Mike Mignola’s Hellboy was an outlet for his aspiration to draw stories that were gothic, brooding, filled with atmospheric old ruins, tumbledown Victorian graveyards and most of all, strange creatures. He made his hero a monster so that whatever else happened in his book there would always be at least one monster to draw; he made him red so that among the shadows and voids he’d always stand out.

Seed of Destruction collects the first appearances of Hellboy from the moment he arrives on Earth as a child, summoned by Nazis and an undead mystic to appear in smoke and lightning in a ruined English church. How he got here, where from and why are questions that are answered, but not completely, as Mignola introduces us to the Bureau of Paranormal Investigation, a government agency which in an X-Files style deals with mysterious or alien incidents. Its best agents are all themselves more than human: a man who is half-aquatic creature, a deadly pyrotechnic woman and Hellboy, a big red demon-man with a giant stone right hand.

This origin story contains all the elements that Mignola will shuffle in various combinations and refine into one of the very best American comics of recent years. There’s plenty of humour, action, fantastic drawing, weird poetic moments and Lovecraftian menace, jumping back and forth through time and space. Rasputin, legendary Russian fiend, seeks the ultimate destruction of the world to make way for the return of The Ogdru-Jahad, unfathomably evil ancient beings from beyond our dimension. Nazis use his magic and their science to create experiments that they hope will win them the war. Hellboy must confront Rasputin and destroy him or be enslaved by him.

This initial story arc is the only one not written by Mignola alone; he has help from John Byrne, who writes all the dialogue here. It’s interesting to note that the internal thoughts of Hellboy appear in captions throughout this story, but this is a device Mignola never revisits as sole author and artist of the books that follow.
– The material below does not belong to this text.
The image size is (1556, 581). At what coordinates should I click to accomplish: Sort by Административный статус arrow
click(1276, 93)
This softcover volume also includes two short, earlier stories by Mignola with dialogue from Byrne, featuring the dog-headed god Anubis, and the first appearance of Nazi head-in-a-bottle Herman Von Klempt and his super gorilla Brutus, who we’ll see more of soon. Plus a selection of early Hellboy promotional art and pinups by artists including Art Adams and Gary Gianni.

The material in this book is also reprinted at a much larger size, along with the second Hellboy collection Hellboy: Wake the Devil, in the archival hardcover Hellboy Library Edition: Volume One.